In your original post, you note that the bad capacitor prevents the power supply from rising past 0.3V. If you had measured this bad cap, you would notice that it no longer works like a cap, but like some sort of resistor of relatively low value. That is how you check for a bad capacitor - by checking that it is not shorted or otherwise has enormous 'leakage current'.

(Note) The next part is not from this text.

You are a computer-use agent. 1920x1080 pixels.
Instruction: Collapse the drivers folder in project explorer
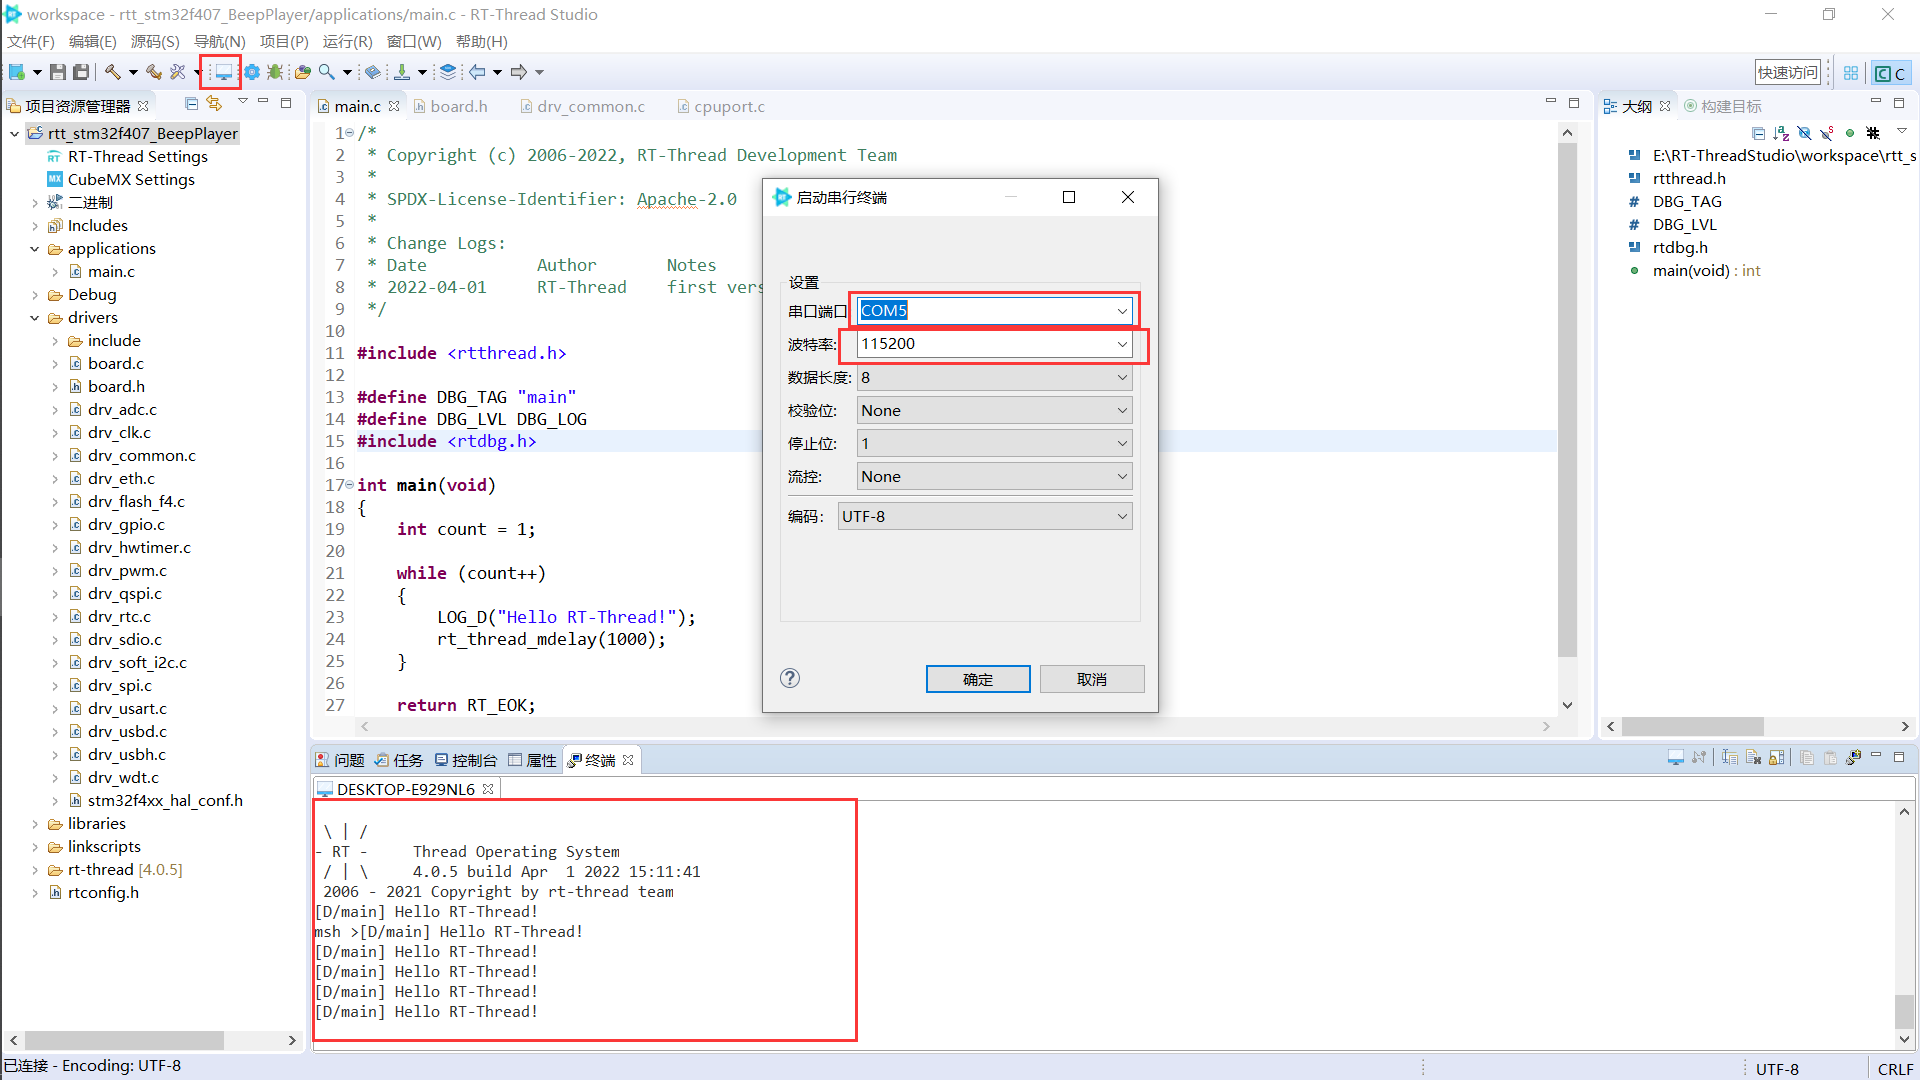pos(35,317)
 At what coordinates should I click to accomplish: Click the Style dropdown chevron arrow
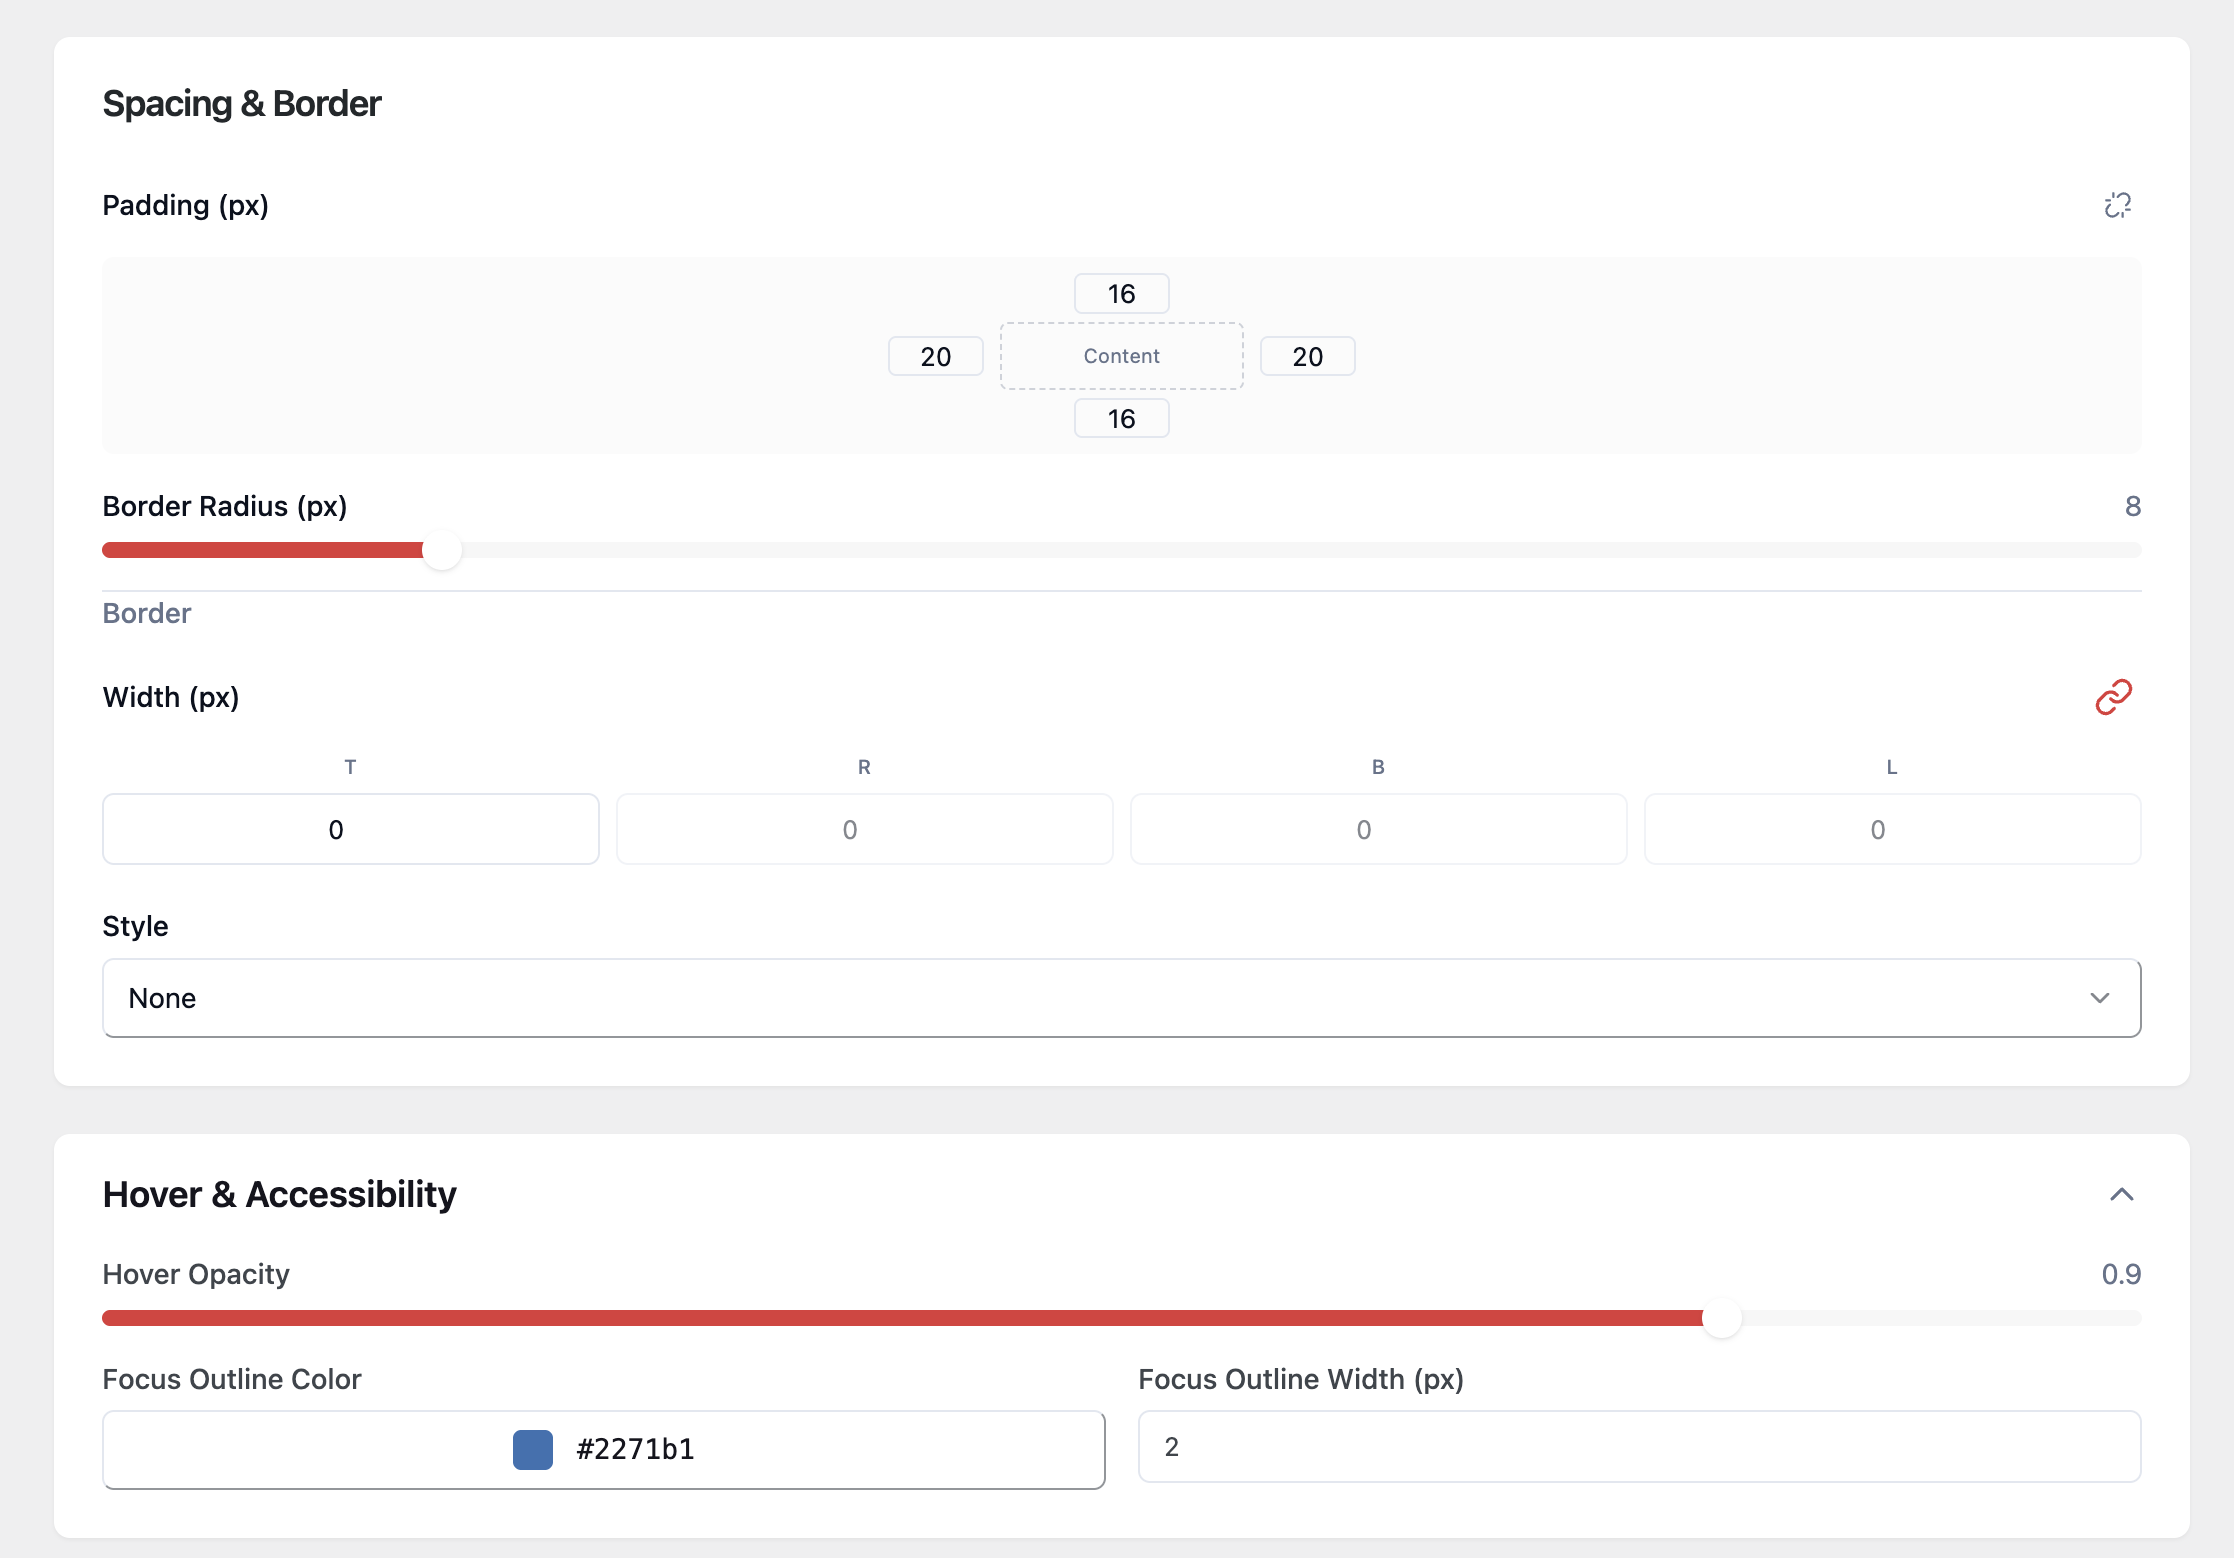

Checking low level leakage current is troublesome, since a Ta capacitor's leakage current will change over time after the capacitor is installed in a circuit. Once the capacitor is driven to its operating voltage, any micro-shorts that can get cleared at that voltage will get cleared and the oxide layer at the short will be re-grown. As long as the voltage stays at this level, the leakage will settle to an extremely low value. Increase the operating voltage, and more sites that could short out at this new higher voltage will then short out, until all of those are cleared. In this mode, the leakage current is the current required to clear the shorts, and once the short has cleared, no further current will flow. Because of this, once a Ta capacitor is installed in a stable circuit, leakage current will become extremely low and its reliability will increase to extremely high levels.
So, the simplest answer is that if you can power the cap up to your desired working voltage and the 'leakage' current decays toward zero, the cap is good. The leakage current of a cap that is not good at a certain voltage will increase limitlessly when biased to that voltage. Catastrophically failed Ta caps will have such a large short that they will conduct current even at very low voltages, like those from an ohm-meter.